Copy exactly the lines of the data below that run from the line holding "Click the Jun 6, 2023 date" through the line holding "Insert a numbered", both ends included.

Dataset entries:
* * *

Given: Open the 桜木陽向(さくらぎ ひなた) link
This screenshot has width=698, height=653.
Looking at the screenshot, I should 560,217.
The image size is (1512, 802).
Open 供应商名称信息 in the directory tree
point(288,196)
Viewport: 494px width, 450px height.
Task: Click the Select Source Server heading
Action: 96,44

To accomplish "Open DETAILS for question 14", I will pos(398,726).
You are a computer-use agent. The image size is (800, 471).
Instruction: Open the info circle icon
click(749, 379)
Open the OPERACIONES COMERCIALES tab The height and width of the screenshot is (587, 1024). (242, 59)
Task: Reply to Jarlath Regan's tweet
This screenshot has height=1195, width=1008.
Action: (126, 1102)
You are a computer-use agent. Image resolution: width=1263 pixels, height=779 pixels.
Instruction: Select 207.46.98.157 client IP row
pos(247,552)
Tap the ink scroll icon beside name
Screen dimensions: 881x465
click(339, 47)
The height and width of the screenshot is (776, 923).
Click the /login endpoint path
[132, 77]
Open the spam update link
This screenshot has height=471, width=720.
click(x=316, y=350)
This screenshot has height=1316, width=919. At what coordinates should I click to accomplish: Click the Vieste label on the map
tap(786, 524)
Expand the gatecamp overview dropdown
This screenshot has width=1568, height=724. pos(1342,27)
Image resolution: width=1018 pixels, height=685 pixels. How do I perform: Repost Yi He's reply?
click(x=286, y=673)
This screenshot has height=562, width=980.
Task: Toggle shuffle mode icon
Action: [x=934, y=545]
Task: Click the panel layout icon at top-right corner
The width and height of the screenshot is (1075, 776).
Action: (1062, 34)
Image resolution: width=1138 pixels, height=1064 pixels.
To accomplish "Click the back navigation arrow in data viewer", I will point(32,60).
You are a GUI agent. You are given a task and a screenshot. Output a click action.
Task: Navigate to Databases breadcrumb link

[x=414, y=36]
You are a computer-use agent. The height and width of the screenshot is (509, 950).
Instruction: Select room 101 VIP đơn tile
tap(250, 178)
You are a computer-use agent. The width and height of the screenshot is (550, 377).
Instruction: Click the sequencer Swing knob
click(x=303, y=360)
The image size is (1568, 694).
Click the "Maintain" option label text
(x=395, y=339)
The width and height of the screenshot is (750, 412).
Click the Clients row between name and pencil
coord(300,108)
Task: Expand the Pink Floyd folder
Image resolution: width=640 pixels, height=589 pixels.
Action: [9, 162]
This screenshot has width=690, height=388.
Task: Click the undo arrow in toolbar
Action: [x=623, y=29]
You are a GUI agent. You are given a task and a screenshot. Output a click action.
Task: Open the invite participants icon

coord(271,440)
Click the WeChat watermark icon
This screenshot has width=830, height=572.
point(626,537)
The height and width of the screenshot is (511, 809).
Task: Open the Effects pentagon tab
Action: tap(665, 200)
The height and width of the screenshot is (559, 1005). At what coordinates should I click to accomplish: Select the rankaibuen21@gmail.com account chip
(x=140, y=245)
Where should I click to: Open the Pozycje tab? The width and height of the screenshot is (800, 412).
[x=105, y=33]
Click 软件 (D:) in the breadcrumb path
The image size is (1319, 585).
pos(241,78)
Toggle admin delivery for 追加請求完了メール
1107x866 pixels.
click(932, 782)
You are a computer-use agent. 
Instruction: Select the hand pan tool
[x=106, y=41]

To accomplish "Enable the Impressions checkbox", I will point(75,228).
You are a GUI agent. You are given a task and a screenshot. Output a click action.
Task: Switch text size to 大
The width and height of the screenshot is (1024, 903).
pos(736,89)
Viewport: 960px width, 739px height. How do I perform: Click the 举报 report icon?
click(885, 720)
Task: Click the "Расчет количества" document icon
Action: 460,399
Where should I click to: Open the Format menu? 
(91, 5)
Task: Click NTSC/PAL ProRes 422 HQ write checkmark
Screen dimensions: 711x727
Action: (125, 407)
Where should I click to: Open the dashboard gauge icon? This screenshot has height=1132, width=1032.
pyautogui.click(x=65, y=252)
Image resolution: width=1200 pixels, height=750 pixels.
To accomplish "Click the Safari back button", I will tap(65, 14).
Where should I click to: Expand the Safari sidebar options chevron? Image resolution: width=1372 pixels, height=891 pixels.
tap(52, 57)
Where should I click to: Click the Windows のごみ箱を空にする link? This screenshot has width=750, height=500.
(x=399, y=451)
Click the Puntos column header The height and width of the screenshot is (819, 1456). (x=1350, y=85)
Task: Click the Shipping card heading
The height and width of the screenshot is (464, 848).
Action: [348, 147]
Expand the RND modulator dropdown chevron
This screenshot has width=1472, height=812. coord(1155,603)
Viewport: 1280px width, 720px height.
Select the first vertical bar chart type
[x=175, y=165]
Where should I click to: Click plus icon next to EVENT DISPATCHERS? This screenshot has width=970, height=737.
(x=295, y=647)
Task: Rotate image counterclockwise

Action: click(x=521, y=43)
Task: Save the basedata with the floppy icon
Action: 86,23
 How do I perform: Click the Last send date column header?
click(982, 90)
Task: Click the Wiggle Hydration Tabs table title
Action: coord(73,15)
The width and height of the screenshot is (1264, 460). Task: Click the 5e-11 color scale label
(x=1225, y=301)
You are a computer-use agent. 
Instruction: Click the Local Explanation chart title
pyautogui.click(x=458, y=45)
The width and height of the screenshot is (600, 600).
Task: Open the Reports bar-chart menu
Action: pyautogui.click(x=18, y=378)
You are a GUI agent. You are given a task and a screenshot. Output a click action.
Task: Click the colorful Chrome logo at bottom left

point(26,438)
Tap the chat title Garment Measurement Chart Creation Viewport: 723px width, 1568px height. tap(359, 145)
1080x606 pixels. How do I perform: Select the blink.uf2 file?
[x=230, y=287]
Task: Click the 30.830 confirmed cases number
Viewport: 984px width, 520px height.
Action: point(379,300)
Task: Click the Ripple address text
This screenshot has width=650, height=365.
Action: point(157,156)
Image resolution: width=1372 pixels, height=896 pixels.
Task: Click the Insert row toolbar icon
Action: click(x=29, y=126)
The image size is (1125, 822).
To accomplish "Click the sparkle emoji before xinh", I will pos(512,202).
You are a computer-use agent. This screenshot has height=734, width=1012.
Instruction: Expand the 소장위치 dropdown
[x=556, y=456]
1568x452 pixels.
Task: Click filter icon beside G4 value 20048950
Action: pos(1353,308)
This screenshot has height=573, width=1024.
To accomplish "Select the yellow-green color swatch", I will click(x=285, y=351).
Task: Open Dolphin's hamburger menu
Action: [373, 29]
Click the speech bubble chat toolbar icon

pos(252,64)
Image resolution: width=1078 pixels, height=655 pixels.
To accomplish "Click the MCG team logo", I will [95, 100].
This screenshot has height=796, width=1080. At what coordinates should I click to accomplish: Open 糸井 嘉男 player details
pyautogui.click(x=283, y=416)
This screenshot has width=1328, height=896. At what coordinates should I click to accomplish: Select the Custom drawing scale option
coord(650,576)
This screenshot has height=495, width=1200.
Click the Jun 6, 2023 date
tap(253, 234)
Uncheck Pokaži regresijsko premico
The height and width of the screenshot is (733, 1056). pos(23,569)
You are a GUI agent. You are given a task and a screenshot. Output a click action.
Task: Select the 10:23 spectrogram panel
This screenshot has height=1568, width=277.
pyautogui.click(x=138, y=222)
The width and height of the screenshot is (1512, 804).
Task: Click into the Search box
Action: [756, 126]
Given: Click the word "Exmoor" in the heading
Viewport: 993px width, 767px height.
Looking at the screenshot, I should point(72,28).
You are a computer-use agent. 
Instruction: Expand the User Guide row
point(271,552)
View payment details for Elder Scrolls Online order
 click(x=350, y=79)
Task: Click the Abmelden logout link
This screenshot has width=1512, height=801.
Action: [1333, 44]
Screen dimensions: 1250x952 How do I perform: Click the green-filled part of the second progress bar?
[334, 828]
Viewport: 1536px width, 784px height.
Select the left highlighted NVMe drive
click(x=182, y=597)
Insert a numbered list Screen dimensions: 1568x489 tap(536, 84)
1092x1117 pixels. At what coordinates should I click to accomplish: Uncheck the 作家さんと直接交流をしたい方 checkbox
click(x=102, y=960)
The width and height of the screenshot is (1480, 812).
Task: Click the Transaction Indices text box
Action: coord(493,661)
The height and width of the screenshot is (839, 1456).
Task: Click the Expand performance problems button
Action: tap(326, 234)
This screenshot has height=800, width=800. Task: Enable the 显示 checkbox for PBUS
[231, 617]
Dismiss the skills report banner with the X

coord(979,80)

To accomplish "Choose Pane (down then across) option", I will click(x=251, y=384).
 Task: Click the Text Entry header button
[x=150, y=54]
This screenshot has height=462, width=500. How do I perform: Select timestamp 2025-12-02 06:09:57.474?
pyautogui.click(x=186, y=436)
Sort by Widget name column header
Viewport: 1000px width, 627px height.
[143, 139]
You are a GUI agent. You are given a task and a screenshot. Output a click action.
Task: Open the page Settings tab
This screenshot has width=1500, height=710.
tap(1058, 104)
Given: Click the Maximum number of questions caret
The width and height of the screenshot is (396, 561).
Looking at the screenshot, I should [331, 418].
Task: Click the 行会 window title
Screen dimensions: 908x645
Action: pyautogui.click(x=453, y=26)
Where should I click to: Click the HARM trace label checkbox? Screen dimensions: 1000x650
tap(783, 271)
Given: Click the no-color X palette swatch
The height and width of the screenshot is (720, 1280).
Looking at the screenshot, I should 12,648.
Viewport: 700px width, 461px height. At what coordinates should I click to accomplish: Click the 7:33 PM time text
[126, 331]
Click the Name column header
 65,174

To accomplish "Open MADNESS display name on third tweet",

* * *

* _SOLUTION_:
Click the Jun 6, 2023 date
tap(253, 234)
Uncheck Pokaži regresijsko premico
The height and width of the screenshot is (733, 1056). pos(23,569)
You are a GUI agent. You are given a task and a screenshot. Output a click action.
Task: Select the 10:23 spectrogram panel
This screenshot has height=1568, width=277.
pyautogui.click(x=138, y=222)
The width and height of the screenshot is (1512, 804).
Task: Click into the Search box
Action: [756, 126]
Given: Click the word "Exmoor" in the heading
Viewport: 993px width, 767px height.
Looking at the screenshot, I should point(72,28).
You are a computer-use agent. 
Instruction: Expand the User Guide row
point(271,552)
View payment details for Elder Scrolls Online order
 click(x=350, y=79)
Task: Click the Abmelden logout link
This screenshot has width=1512, height=801.
Action: [1333, 44]
Screen dimensions: 1250x952 How do I perform: Click the green-filled part of the second progress bar?
[334, 828]
Viewport: 1536px width, 784px height.
Select the left highlighted NVMe drive
click(x=182, y=597)
Insert a numbered list Screen dimensions: 1568x489 tap(536, 84)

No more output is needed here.